*WHAT IS BEING ASKED*. Please state the number of lines in the material below that contain "agent", with no other words.
------------------------------------------------------------------------
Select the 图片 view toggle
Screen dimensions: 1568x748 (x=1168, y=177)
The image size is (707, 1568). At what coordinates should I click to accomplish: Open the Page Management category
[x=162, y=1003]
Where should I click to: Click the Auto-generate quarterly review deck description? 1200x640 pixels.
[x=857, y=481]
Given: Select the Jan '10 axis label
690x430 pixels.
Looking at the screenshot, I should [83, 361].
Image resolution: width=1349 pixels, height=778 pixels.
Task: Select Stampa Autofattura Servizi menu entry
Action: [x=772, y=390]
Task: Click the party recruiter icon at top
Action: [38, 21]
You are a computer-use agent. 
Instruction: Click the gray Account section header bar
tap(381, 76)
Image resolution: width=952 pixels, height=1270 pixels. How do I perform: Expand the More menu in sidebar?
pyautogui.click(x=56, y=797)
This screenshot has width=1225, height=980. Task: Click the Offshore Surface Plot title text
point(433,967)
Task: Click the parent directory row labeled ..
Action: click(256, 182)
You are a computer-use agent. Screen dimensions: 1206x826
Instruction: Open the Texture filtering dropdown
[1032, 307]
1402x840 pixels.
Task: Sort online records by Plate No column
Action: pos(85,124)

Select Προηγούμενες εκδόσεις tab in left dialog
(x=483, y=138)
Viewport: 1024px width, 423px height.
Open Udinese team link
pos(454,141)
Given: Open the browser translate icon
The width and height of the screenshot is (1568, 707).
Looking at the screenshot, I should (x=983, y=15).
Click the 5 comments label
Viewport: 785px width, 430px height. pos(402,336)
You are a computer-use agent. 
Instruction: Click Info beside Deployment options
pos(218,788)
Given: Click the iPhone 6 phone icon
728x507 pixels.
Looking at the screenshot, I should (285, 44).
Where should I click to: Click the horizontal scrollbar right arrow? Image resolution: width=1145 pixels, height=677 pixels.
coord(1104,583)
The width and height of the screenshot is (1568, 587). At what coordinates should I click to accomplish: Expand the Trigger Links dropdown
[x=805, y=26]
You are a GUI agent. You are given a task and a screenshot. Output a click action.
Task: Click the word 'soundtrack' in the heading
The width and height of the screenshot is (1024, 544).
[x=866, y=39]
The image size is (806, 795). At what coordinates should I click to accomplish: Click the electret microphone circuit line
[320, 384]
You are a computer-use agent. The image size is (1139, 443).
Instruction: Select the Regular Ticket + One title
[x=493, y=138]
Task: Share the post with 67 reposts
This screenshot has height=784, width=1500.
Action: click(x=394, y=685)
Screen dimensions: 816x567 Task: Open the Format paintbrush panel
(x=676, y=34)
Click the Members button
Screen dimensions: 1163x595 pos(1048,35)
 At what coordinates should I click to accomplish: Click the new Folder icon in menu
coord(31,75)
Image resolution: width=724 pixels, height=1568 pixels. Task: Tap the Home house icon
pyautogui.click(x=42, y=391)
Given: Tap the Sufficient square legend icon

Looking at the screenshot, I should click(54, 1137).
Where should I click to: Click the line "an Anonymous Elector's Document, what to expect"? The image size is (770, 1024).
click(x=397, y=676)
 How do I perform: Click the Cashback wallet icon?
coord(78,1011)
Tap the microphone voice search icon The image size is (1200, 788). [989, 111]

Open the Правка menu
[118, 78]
------------------------------------------------------------------------
*WRITTEN RESPONSE*. 5